• PROBLEM STATEMENT:
How many lines of the listing below contain the string "yellow"? Case counts. Reply with the number only.

• RECORDS SHOWN:
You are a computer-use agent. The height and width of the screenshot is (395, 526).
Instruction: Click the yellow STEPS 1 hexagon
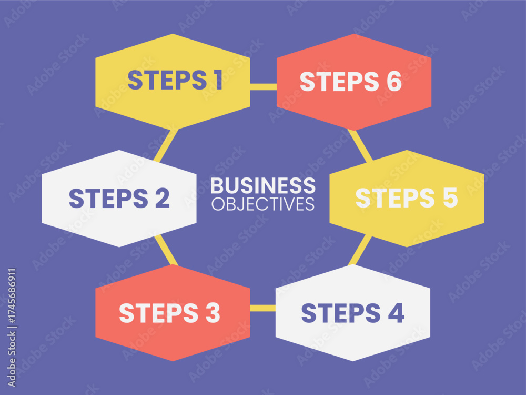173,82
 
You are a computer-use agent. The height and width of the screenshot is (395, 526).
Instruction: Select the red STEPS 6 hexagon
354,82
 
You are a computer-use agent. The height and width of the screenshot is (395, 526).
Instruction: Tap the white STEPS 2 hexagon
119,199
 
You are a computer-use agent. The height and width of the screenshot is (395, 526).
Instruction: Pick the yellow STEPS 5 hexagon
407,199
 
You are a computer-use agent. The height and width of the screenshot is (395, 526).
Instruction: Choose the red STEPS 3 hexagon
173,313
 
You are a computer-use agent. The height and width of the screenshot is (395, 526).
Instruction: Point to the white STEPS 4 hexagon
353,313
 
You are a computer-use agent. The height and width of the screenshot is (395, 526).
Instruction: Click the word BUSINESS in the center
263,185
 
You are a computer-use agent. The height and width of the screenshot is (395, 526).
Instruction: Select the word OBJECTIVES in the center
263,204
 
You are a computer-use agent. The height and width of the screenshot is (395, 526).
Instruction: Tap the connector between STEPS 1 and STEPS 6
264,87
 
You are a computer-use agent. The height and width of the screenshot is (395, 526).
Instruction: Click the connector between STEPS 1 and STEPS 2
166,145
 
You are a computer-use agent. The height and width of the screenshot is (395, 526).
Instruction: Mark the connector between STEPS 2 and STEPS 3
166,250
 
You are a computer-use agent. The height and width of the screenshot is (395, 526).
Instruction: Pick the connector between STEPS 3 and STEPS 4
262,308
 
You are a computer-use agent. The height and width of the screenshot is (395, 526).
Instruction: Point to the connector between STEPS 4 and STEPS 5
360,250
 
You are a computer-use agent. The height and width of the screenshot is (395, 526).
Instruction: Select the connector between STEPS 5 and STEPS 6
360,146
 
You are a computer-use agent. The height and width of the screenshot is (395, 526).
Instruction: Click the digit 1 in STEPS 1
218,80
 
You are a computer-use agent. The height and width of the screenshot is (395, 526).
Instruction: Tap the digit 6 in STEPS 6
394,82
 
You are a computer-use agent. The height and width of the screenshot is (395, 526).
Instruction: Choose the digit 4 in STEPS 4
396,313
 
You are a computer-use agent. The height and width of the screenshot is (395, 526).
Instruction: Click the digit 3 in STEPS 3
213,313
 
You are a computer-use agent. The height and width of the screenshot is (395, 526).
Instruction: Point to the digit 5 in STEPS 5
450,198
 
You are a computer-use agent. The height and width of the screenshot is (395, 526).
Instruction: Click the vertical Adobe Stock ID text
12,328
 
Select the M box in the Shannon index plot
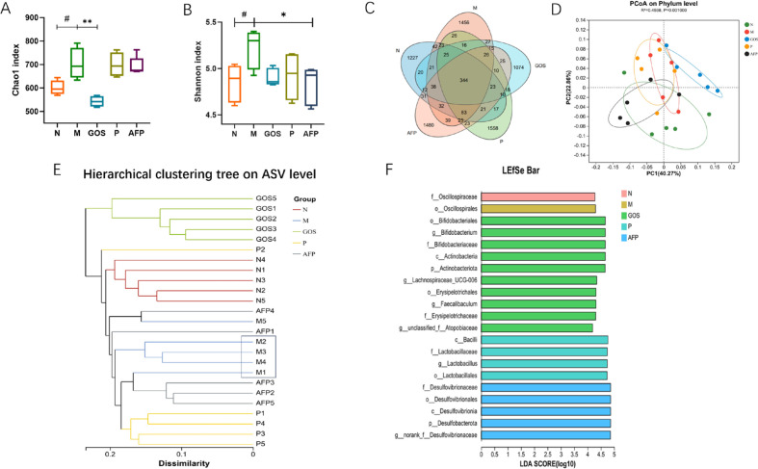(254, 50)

• SOLUTION FOR THIS PROBLEM:
2